Books are key to training language models like ChatGPT, said Awad and Tremblay, as they offer longform and high-quality writing for A.I. platforms to analyze. According to 2018 and 2020 papers from OpenAI, earlier iterations of OpenAI language models drew from datasets that included collections of around 7,000 and 357,000 digital books respectively. OpenAI has not disclosed what specific data was used to train ChatGPT.
Awad and Tremblay also allege that, when prompted, ChatGPT generates summaries of their respective books, “something only possible if ChatGPT was trained on Plaintiffs’ copyrighted works.” Both authors are currently based in Massachusetts. Margaret Atwood has described Awad as her literary heir, while Tremblay’s The Cabin at the End of the World was recently adapted into the M. Night Shyamalan-directed horror film Knock at the Cabin.
Copyright issues with A.I. over artwork, photographs and code
The renowned writers are the first to file a copyright lawsuit against the parent company of ChatGPT, joining a host of creators who have raised concerns about the regulation of A.I.-powered tools.
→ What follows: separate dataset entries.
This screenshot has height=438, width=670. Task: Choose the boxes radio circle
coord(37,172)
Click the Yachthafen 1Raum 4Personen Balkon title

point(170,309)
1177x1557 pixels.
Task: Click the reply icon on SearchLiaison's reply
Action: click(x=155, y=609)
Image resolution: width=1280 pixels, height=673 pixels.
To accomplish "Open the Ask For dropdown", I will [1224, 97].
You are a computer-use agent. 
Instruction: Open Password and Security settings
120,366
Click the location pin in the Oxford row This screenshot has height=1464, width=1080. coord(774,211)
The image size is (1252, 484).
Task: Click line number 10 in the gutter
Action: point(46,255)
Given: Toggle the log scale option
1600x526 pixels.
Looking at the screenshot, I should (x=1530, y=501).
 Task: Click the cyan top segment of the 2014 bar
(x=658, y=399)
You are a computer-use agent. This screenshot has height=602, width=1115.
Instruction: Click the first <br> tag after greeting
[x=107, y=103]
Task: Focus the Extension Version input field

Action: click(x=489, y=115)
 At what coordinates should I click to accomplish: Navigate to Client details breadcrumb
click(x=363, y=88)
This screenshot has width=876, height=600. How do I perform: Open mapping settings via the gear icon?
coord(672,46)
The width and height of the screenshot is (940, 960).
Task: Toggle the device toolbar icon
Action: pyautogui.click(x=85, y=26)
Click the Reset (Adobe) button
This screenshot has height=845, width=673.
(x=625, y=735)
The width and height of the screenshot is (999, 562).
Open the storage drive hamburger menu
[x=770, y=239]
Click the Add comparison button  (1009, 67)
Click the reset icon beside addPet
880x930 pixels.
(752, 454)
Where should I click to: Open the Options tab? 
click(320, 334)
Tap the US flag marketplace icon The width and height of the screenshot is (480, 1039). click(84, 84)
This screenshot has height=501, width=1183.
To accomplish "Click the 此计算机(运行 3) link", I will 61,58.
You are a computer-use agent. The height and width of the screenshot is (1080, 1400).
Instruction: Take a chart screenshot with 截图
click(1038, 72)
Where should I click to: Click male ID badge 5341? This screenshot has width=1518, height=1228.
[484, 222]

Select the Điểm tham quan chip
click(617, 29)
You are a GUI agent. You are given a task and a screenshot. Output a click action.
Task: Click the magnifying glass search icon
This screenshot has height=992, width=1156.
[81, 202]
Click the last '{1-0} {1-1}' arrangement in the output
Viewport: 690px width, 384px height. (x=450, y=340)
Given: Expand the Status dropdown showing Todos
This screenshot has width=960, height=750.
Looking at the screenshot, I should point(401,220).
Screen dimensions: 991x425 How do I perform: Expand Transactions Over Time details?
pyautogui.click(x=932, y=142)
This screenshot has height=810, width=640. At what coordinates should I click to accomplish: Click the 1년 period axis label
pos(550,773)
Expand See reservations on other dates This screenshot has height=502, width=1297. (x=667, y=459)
In January, a trio of artists sued image-generating platforms Stability AI, DeviantArt and Midjourney for allegedly downloading billions of copyrighted images without consent or payment. Claiming their artwork has been used to train A.I. image generators to reproduce similar works, artists Sarah Anderson, Kelly McKernan and Karla Ortiz called the technology a “21st-century collage tool.”
Later that month, Getty Images announced it was taking legal action against Stability AI for supposedly downloading millions of the stock image supplier’s photographs. Craig Peters, CEO of Getty Images, drew parallels between the service and Napster, the free music-sharing platform which was shut down in the early 2000s after a slew of copyright lawsuits.
Creators of code have also taken issue with the powerful technology. In November of 2022, a proposed class action suit brought forward by programmers argued that OpenAI, Microsoft and GitHub violated copyright law through their creation of A.I. coding assistant GitHub Copilot, which allegedly scrapes public code without providing credit.
While no decisions have yet been made on these lawsuits, there is some clarity regarding how copyright law will operate in regard to A.I.-generated works. In February, the U.S. Copyright Office ruled that images used in a graphic novel that were generated by Midjourney cannot be granted copyright, as they were not created with enough human influence or control. While the novel’s author Kris Kashtanova was given copyright for her text and arrangement of the story, she lost the copyright registration for all aspects created via the A.I. image generator.
OpenAI did not respond to requests for comment.